[Provided text — start]

What's going on in sediment:
Bacteria that live in the sediment and break down organic matter "burn", or oxidize, organic carbon for food. To do this, they first they use up oxygen and that strips all the oxygen out of the water. Once they consume the oxygen, then other bacteria take over that can use chemicals other than oxygen to burn carbon,, like iron, manganese, or sulfate, and they convert sulfates into sulfides. Down where the oxygen is completely gone (anoxic conditions), the sulfate reduction kicks in and starts to build up sulfides. As sulfides build the metals are trapped in those sulfide phases. These processes happen on a fine scale with depth in the sediments, and that is why the researchers are using a voltammetric microelectrode system.

The traditional method of collecting samples involves taking cores, extruding the mud and sectioning it. The drawbacks include smearing of the core and relatively thick quarter to half centimeter thick slices. It also requires transporting the cores from the field to the lab, which can itself alter the chemistry. "You don't get as much detail as you would with electrodes," said Lewis, "With the new system you can get enough data points and profiles that you can begin to make calculations. How steeply these curves come up tells us something about the rate at which processes are occurring."

"The working voltammetric electrode is fastened into a micromanipulator, so we can go into the sediment one half millimeter at a time. This device allows us to get real-time data and do it in the field with a minimum of disturbance," he said. "The oxygen disappears in the first one to four millimeters, and in some cases the oxygen may be gone out of the overlying water before we even hit the sediment," said Lewis.

To track seasonal changes in sediment chemistry, measurements and samples are being collected every three months for a year. So far, three samples have been taken at each site, in August and November of 2003, and February of 2004. This means Lewis and student researchers Eric Kannisto, of Macomb, and Paul Montbriand, of Hazel Park, had to transport the copy-machine-sized system through wetlands, spend hours waiting for it to sample a one half millimeter of sediment at a time and then bring the whole system back to campus.

Their findings show that seasonal changes have an oxygenating effect on sediment. In warm weather there were very high levels of sulfides in the sediment, meaning metals were contained and fairly inert. In the fall months, the sulfide levels dropped way down, potentially starting the re-oxidizing of those metal sulfide phases. February samples show sandy sediments have a fairly high potential to re-mobilize metals during the winter months. What is locked in place in the summer may not stay there over the course of the entire year, potentially making the water more "polluted" by metals in winter.

In addition to sampling in real time, the other half of the project is to take the mud itself, and do selective chemical extractions for the different solid phases of metal sulfides and metal oxides, to see how things change both through the cores depth and then seasonally. "We've been sectioning the cores one half centimeter at a time and we'll extract the metals from those muds," said Lewis, "using acids to leach the metals out of the samples, a process called chemical extraction.'Funding for the two-year project was provided by the Michigan Sea Grant program, a research partnership of the National Oceanographic and Atmospheric Administration (NOAA), U.S. Department of Commerce.

Lewis, Kannisto and Montbriand, have presented their early findings and research abstracts at the American Geophysical Union (AGU) Ocean Sciences meeting in Portland Oregon in January. The Saginaw Bay work will also be presented in May at the International Association for Great Lakes Research meeting in Waterloo, Ontario.

[Provided text — finish]
[Source material — start]

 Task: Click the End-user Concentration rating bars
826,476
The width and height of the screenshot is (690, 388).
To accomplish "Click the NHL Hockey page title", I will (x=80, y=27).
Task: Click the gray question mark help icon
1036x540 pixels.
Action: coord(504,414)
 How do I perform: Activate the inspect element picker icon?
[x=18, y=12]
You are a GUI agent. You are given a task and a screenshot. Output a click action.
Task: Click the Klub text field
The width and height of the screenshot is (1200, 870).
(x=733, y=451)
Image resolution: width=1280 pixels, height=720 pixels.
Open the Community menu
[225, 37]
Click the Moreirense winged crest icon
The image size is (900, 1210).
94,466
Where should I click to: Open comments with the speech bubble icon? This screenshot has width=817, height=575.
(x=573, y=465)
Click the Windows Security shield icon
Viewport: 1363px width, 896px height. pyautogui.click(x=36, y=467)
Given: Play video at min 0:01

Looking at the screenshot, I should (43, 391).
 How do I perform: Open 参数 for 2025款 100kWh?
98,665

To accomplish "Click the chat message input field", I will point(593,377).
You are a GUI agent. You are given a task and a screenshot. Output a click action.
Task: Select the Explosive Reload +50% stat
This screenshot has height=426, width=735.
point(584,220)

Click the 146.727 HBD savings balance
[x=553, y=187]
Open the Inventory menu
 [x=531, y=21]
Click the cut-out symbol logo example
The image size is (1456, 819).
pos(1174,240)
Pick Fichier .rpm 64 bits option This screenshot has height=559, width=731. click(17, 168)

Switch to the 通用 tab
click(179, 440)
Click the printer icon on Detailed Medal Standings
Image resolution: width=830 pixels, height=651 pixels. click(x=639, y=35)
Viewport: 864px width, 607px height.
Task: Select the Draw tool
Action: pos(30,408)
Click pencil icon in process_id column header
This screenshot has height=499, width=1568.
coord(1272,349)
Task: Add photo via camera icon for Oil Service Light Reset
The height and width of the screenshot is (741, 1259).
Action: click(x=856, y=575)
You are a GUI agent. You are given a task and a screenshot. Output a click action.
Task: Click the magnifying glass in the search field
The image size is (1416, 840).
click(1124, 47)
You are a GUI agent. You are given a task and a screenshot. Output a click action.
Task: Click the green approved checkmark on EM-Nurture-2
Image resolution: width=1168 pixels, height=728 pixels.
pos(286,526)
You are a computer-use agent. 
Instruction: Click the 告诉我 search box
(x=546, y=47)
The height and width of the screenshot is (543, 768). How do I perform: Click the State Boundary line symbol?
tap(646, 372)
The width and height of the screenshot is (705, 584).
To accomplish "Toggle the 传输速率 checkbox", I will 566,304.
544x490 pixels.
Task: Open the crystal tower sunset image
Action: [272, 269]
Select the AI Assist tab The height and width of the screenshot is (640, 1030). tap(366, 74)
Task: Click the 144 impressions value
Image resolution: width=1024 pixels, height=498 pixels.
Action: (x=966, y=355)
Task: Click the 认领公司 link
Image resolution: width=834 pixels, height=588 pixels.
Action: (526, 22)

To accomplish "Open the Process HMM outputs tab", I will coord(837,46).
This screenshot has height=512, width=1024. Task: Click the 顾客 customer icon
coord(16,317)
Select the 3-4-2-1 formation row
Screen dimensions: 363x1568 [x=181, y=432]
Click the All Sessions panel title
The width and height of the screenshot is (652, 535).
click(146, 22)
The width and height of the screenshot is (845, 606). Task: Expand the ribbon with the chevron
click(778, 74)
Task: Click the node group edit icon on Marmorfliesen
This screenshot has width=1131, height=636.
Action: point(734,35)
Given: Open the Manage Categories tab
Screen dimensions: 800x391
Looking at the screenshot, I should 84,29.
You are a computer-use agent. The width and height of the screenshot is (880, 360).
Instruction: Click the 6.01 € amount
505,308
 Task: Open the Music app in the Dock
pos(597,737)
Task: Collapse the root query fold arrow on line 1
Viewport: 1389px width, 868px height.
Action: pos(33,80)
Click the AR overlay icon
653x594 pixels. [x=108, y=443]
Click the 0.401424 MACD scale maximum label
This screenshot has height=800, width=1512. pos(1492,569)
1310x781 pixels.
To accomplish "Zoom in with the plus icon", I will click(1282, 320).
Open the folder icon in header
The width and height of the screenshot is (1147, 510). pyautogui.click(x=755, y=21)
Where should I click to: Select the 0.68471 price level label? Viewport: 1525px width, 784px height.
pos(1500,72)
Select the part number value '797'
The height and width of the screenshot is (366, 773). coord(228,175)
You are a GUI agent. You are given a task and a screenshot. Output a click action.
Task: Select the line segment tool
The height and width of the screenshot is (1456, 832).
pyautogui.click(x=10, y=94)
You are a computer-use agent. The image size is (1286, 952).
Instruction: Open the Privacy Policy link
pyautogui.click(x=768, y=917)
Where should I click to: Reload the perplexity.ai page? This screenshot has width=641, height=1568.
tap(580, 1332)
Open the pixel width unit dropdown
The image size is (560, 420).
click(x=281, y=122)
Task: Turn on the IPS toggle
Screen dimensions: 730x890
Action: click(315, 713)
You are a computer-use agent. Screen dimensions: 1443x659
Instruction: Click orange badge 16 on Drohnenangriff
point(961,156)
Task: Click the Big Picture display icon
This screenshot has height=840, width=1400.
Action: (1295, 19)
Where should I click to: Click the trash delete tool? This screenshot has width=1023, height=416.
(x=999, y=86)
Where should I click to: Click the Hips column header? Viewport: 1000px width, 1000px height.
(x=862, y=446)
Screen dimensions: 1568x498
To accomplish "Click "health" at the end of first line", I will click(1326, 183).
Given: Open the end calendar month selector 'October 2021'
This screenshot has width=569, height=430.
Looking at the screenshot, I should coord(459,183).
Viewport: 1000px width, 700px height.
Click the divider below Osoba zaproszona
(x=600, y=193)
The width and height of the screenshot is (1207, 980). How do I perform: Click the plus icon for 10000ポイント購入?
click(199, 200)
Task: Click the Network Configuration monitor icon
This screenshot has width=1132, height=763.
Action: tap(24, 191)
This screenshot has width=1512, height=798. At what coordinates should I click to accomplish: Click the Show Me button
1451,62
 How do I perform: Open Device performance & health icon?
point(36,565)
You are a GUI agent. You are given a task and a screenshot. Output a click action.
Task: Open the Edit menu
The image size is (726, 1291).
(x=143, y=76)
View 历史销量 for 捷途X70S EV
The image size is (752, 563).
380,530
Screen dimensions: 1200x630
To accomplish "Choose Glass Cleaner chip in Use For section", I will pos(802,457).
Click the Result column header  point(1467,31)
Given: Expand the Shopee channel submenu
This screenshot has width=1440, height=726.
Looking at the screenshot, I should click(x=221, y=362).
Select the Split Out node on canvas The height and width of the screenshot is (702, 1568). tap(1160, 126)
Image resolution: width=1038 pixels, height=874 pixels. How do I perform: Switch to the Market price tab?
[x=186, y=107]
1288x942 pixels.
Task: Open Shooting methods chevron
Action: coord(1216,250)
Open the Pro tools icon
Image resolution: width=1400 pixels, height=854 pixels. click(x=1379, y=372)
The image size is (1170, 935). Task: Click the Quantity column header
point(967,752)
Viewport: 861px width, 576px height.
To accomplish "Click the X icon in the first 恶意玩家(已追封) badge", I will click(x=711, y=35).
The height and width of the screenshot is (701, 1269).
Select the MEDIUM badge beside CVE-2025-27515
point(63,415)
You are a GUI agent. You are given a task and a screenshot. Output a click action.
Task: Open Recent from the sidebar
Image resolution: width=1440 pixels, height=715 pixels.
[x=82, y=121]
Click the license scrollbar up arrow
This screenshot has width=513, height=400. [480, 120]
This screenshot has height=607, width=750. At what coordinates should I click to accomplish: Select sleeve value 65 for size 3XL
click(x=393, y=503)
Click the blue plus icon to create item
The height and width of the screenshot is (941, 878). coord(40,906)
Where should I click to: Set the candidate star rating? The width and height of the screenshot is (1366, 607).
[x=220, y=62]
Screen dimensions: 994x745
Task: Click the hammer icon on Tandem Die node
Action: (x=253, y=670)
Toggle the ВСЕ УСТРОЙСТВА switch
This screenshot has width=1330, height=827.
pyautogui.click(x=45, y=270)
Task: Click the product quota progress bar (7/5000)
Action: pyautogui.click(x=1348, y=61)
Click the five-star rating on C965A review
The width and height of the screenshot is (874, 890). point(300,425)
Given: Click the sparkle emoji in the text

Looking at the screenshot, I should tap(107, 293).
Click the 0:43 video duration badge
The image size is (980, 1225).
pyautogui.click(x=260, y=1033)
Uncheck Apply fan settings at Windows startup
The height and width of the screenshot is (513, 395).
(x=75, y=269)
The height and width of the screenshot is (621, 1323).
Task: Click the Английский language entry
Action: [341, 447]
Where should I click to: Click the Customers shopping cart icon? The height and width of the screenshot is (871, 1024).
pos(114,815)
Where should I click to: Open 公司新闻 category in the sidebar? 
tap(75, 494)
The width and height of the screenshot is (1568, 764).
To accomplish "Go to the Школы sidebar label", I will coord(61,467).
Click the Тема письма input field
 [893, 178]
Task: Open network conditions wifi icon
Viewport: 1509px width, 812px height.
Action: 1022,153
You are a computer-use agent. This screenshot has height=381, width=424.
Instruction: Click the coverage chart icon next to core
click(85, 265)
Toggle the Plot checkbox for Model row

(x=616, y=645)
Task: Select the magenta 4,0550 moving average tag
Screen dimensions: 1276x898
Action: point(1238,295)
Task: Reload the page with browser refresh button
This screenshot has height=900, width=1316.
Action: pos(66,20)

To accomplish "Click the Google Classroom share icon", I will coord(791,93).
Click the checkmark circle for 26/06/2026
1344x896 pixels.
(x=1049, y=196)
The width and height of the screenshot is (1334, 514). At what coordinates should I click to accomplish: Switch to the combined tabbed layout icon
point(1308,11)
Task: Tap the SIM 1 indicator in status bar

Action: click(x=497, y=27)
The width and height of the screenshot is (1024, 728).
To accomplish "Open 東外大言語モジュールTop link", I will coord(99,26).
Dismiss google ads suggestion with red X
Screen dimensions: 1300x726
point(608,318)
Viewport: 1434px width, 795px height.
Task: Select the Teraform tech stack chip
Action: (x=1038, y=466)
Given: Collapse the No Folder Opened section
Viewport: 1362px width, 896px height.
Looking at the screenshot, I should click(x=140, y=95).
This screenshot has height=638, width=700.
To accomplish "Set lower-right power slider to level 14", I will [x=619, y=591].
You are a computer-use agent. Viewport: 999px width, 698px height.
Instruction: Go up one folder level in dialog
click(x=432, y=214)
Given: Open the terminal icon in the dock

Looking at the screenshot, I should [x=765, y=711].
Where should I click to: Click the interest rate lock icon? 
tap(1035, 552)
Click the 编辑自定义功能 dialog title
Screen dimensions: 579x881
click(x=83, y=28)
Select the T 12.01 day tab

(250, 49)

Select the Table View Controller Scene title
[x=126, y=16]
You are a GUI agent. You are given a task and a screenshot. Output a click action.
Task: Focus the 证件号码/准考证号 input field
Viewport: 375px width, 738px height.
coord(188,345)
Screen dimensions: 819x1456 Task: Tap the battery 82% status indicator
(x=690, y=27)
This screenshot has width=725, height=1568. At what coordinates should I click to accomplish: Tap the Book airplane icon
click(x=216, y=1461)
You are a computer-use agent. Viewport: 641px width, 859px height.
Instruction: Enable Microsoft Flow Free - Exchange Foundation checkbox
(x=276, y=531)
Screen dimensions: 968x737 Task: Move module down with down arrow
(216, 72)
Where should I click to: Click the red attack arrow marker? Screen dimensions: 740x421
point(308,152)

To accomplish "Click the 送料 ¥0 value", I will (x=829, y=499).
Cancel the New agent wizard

[Source material — finish]

== Work instruction 1 ==
From the sediment passage, return the stretch from "Their findings show" through "metals in winter.".
== Work instruction 2 ==
List the chemicals that the sediment passage names as ones bacteria can use instead of oxygen to burn carbon.
== Work instruction 3 ==
Answer these questions from the sediment passage:
(a) How far into the sediment does the micromanipulator move the electrode with each step?
(b) Which program provided funding for the two-year project?
(c) Where will the Saginaw Bay work be presented in May?

== Task solution 1 ==
Their findings show that seasonal changes have an oxygenating effect on sediment. In warm weather there were very high levels of sulfides in the sediment, meaning metals were contained and fairly inert. In the fall months, the sulfide levels dropped way down, potentially starting the re-oxidizing of those metal sulfide phases. February samples show sandy sediments have a fairly high potential to re-mobilize metals during the winter months. What is locked in place in the summer may not stay there over the course of the entire year, potentially making the water more "polluted" by metals in winter.

== Task solution 2 ==
Iron, manganese, sulfate

== Task solution 3 ==
(a) One half millimeter
(b) The Michigan Sea Grant program
(c) At the International Association for Great Lakes Research meeting in Waterloo, Ontario